The automaker tries to discourage investors from triggering a technical change of ownership in the company that would cause it to lose $19 billion in net operating loss carryforwards.

In a move to safeguard billions of dollars in tax assets, the board of Ford Motor Co. has adopted a poison-pill plan to preserve the carmaker’s net operating losses (NOLs). The tax benefit preservation plan, announced on Friday, allows Ford to thwart a technical change of ownership, which under federal law would cause the company to forfeit $19 billion in deferred tax benefits.

Indeed, the tax assets Ford is protecting can be used to offset $19 billion in future taxable income up to two decades into the future — thereby reducing its potential federal income-tax bill for the years it puts the NOLs to use.

In July Ford reported pretax income of $2.3 billion for the second quarter and $751 million for the first half of the year. Its pretax operating losses were $424 million for the second quarter and $2.4 billion for the first half of 2009.

In general, Ford’s poison pill protects the company’s NOLs by dissuading a technical change of ownership as defined by Section 382 of the tax code. Under that rule, an ownership change occurs when a public company’s “5% shareholders” collectively increase their ownership by more than 50 percentage points over a rolling three-year period. Once an ownership change is triggered, the Internal Revenue Service limits the amount of income NOLs can offset in any year after the change — regardless of how much income a company earns.
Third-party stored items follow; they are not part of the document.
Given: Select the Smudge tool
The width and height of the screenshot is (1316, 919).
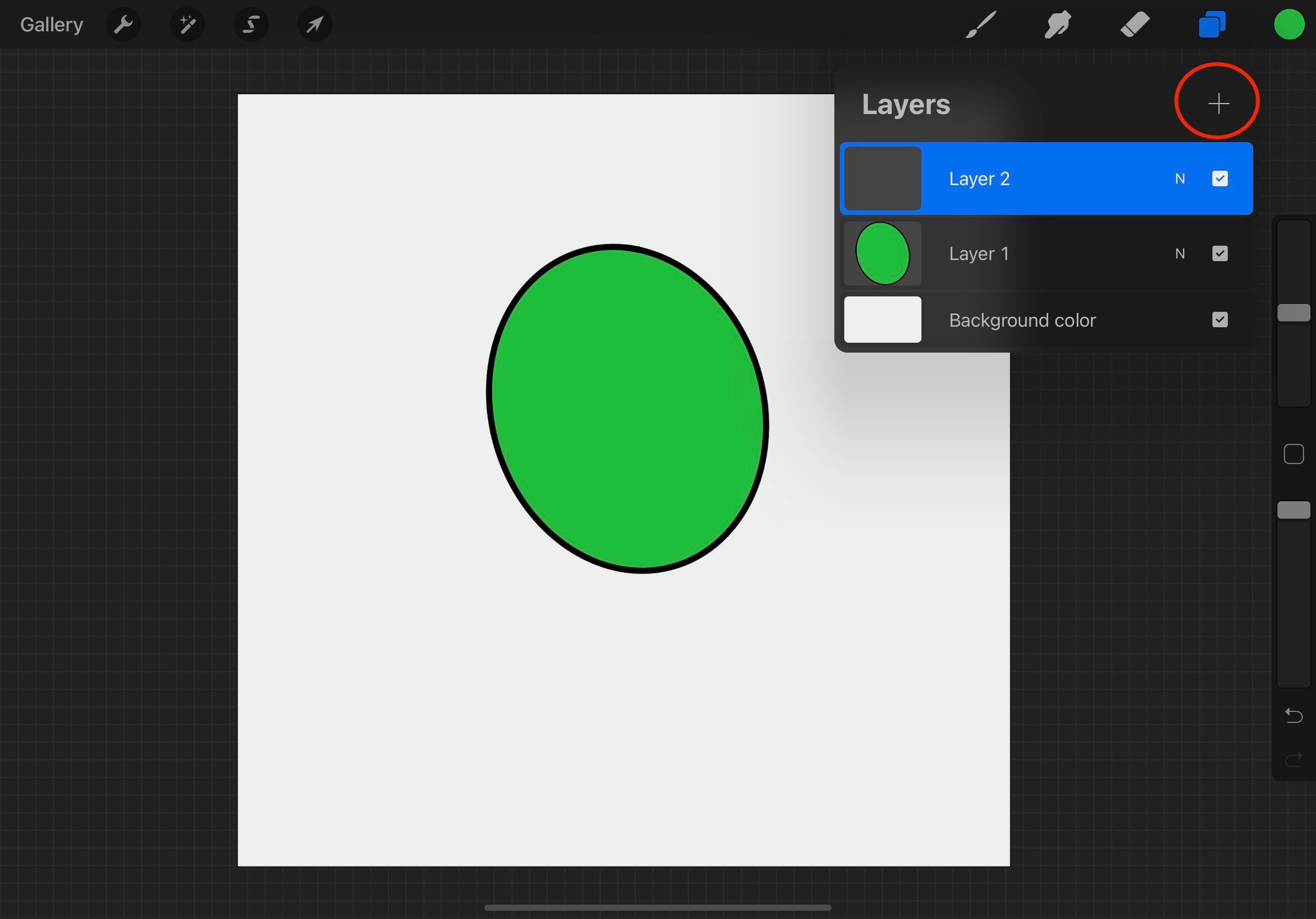Looking at the screenshot, I should click(x=1056, y=24).
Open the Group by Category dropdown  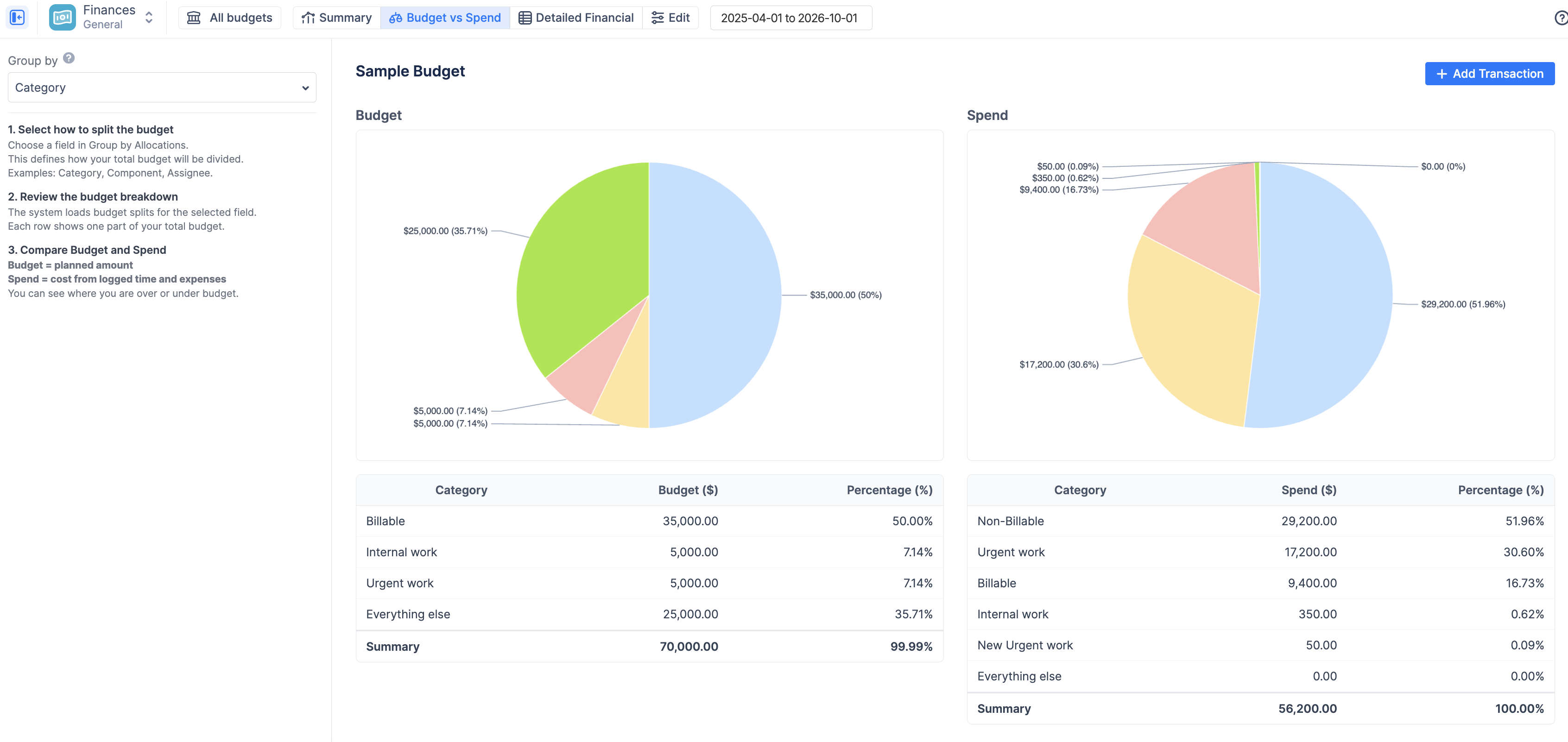(162, 88)
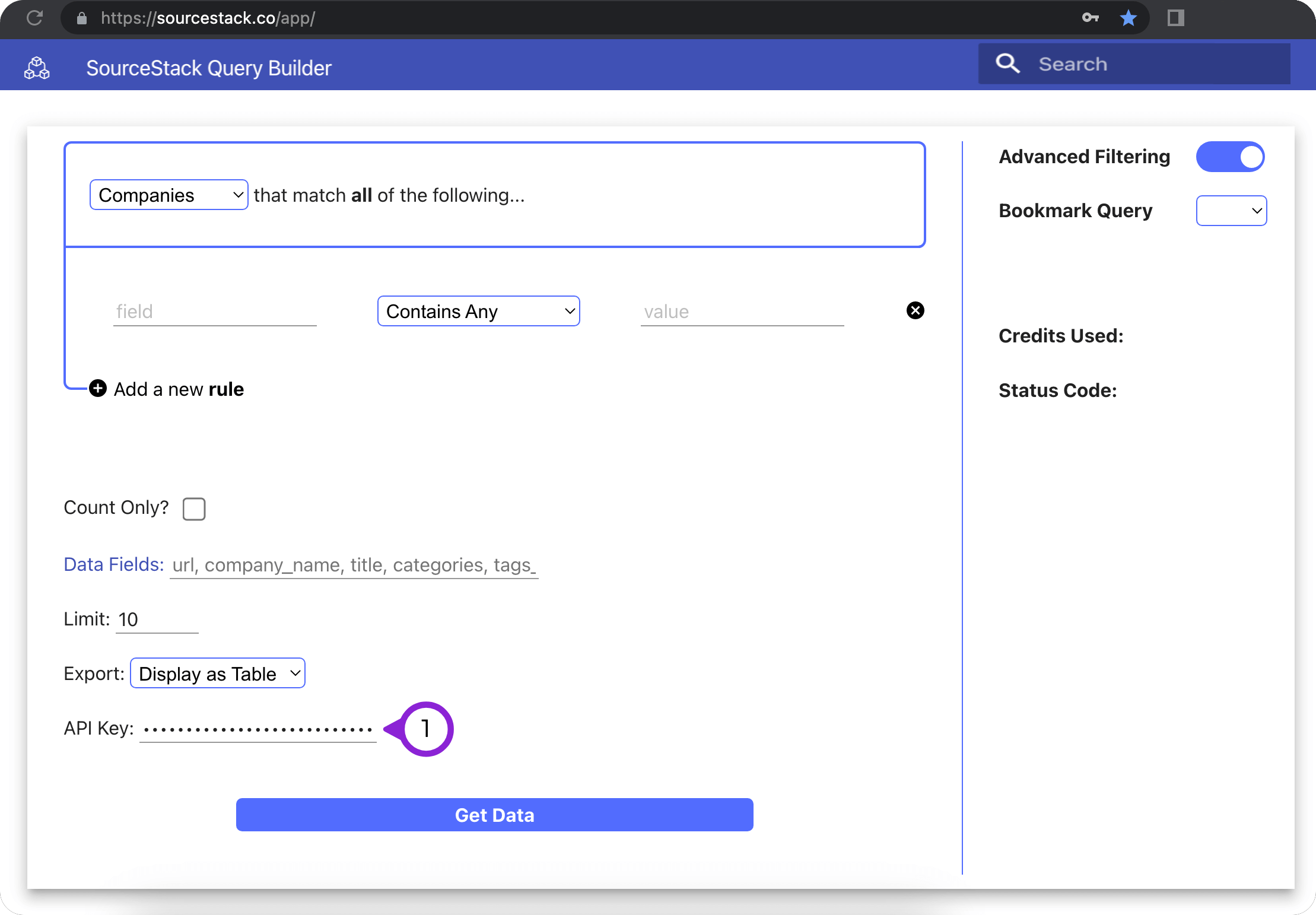
Task: Click the reload page icon
Action: [x=34, y=18]
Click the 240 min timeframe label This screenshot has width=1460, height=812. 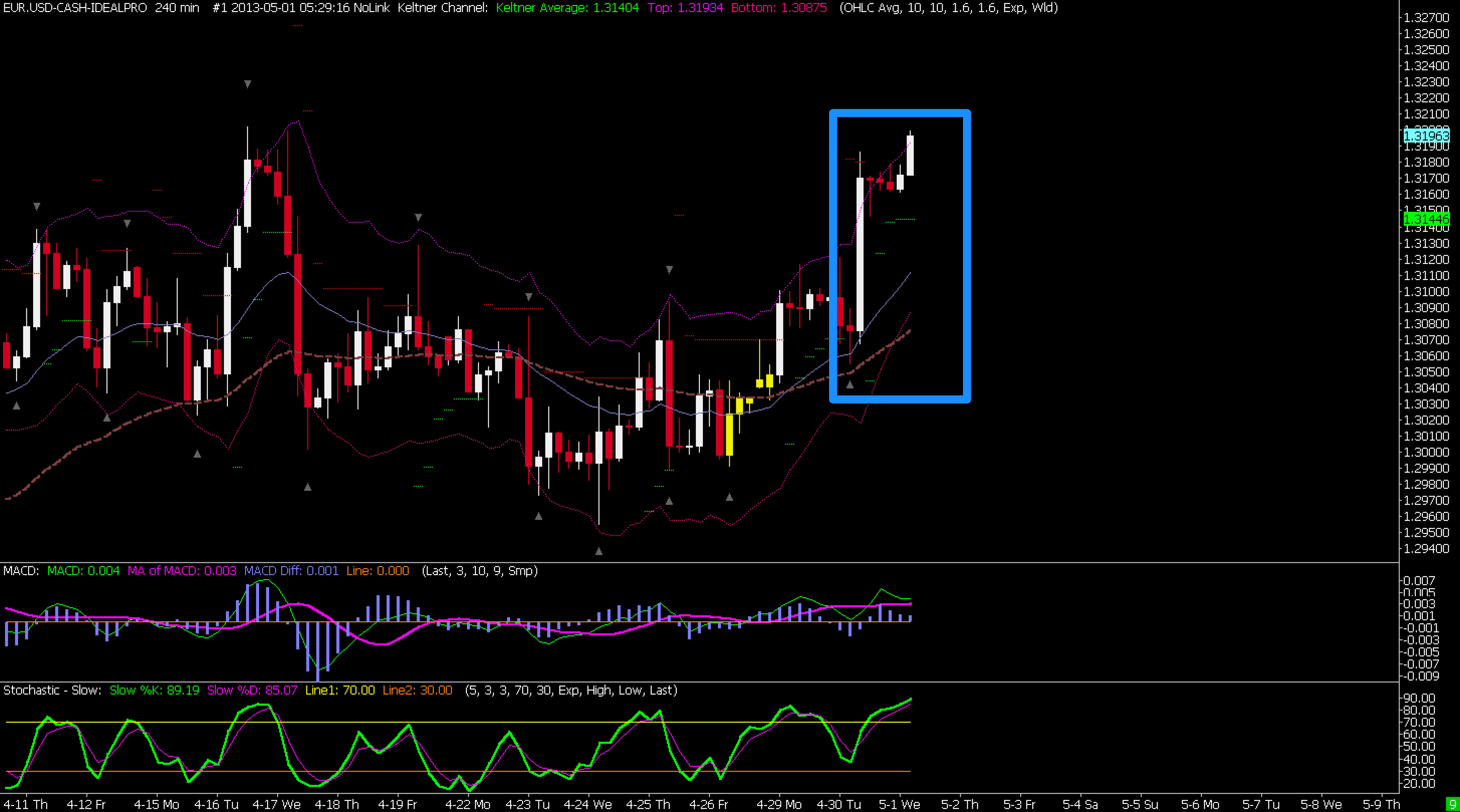(x=177, y=8)
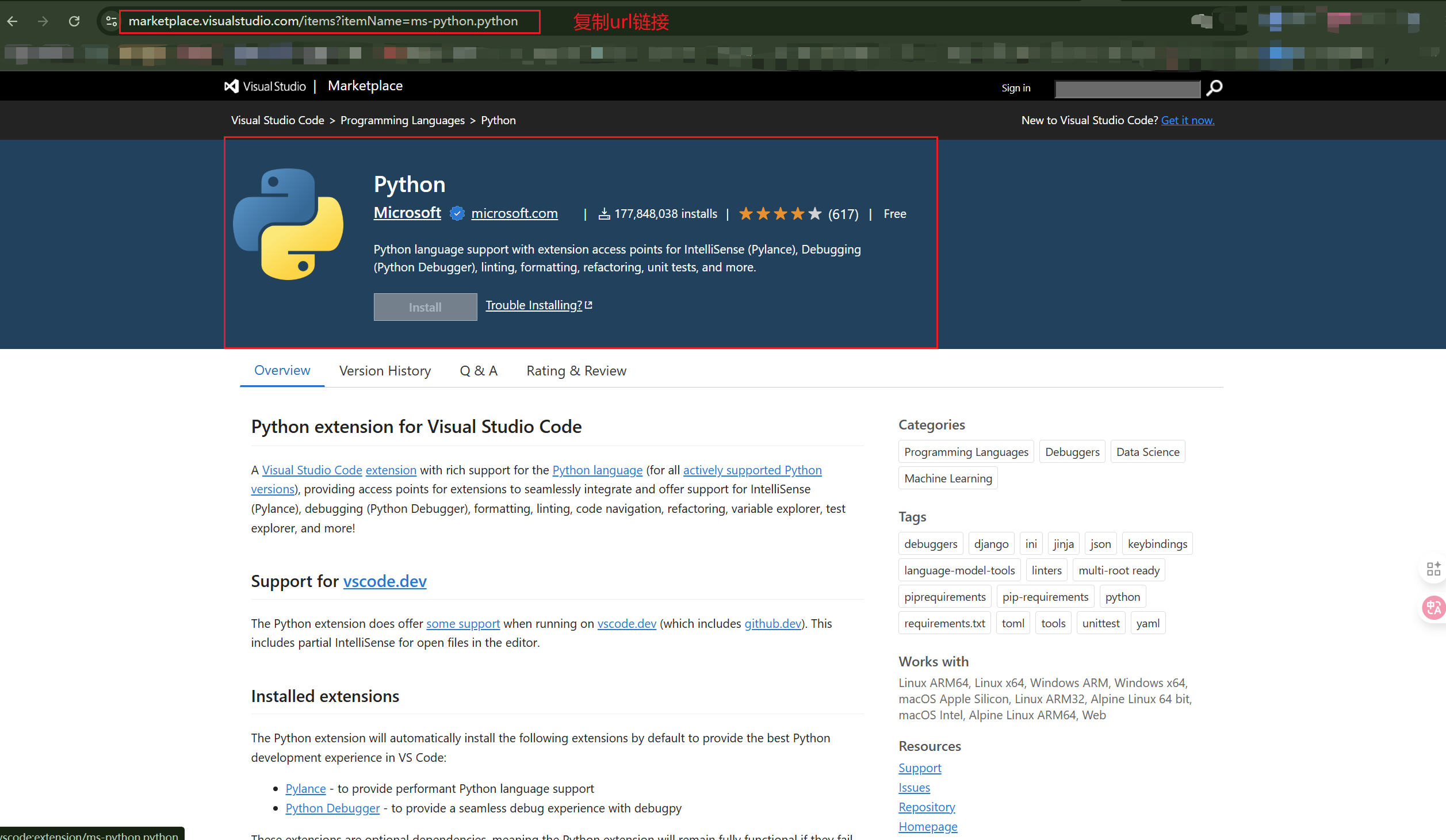This screenshot has width=1446, height=840.
Task: Click the browser back arrow
Action: coord(13,21)

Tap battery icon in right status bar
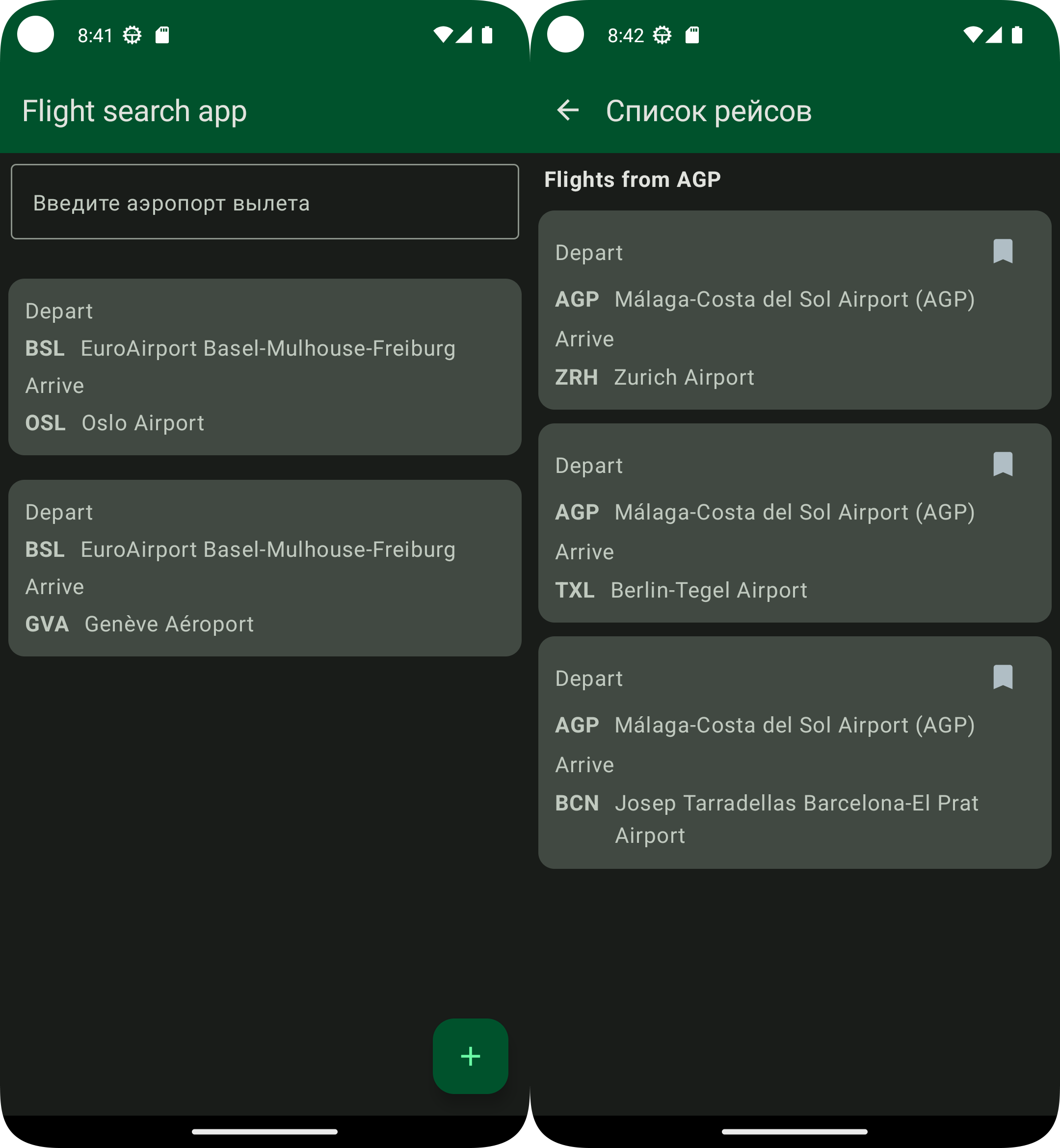click(1017, 35)
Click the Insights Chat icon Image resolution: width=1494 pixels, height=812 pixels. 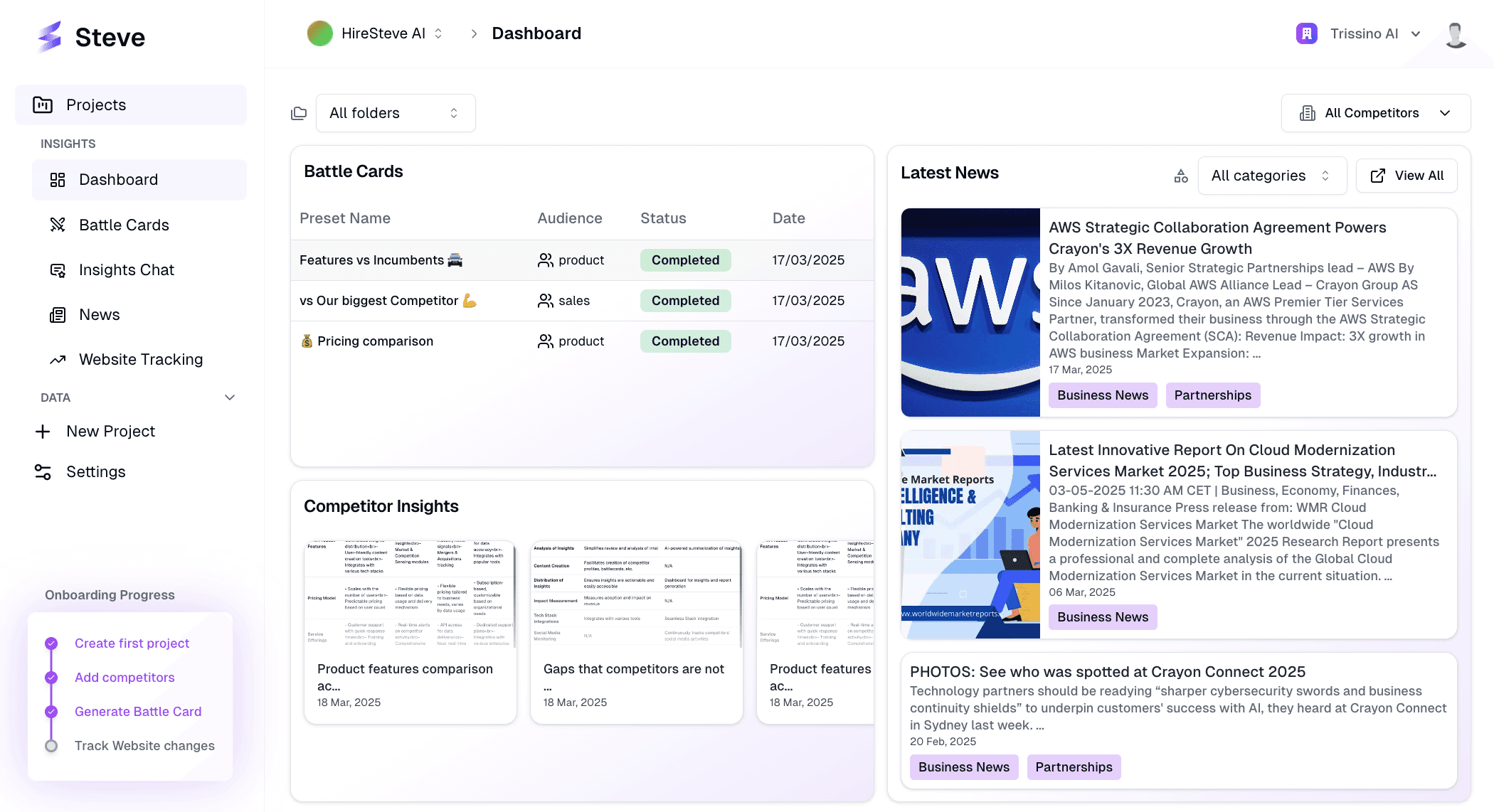pos(57,269)
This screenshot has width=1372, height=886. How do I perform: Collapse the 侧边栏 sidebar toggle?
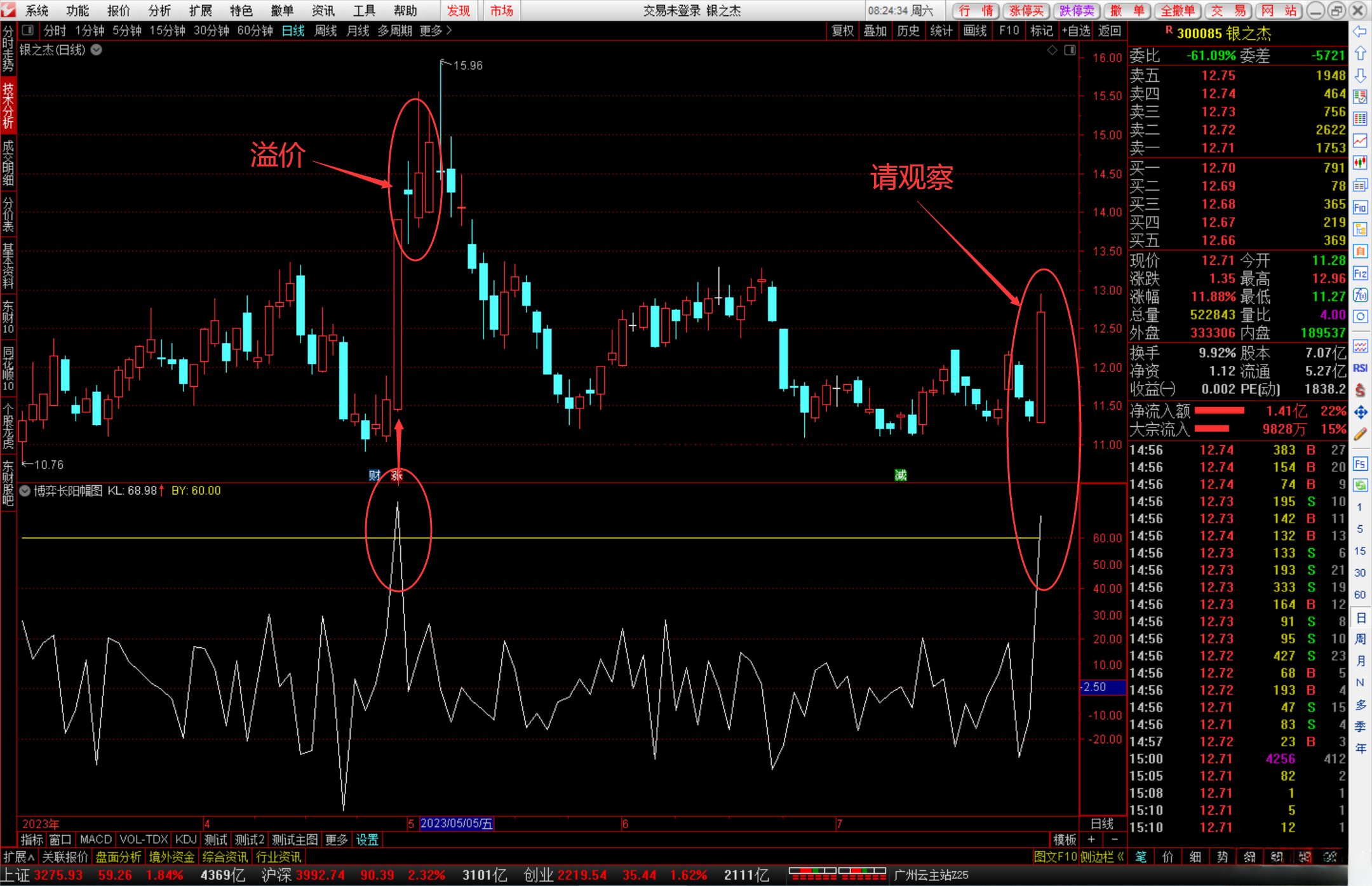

The income ceiling is calculated by multiplying the company’s market capitalization by the long-term tax-exempt rate. For September 2009, the rate is set at 4.33%, which means a company with a $1 billion market cap on the day of an ownership change would be able to use NOL offsets against only $43 million of income for any subsequent years. Based on Tuesday morning trading, Ford’s market cap was about $23.8 billion.

The adoption of the preservation plan is likely tied to Ford’s recent agreement with the United Auto Workers union that allows the company to fund its retiree health-care trust — known as a Voluntary Employee Beneficiary Association or VEBA — with either cash or stock. If the company issues too much stock in an attempt to fund the VEBA, Ford could trigger an ownership change under the law and eviscerate a substantial chunk of its tax assets.

“Clearly the VEBA was the principal motivator” in adopting the asset-preservation plan, says tax expert Robert Willens, who runs an eponymous consultancy in New York. Ford’s “market cap is so low [a change of ownership] would render the NOLs useless,” he told “In fact, the UAW agreement may have hastened the adoption of the poison-pill plan.”

The Ford plan states that if any nonexempt person or group acquires 4.99% or more of the company’s outstanding shares of common stock, the stock purchase would trigger a significant dilution in the ownership interest of the group or person that increased its holdings in Ford. The dilution comes in the form of a dividend; that is, the Ford board declared a dividend of one preferred-share purchase right for each outstanding share of its common stock and Class B stock purchased. However, the purchase rights would only be activated if the poison-pill threshold of 4.99% is exceeded.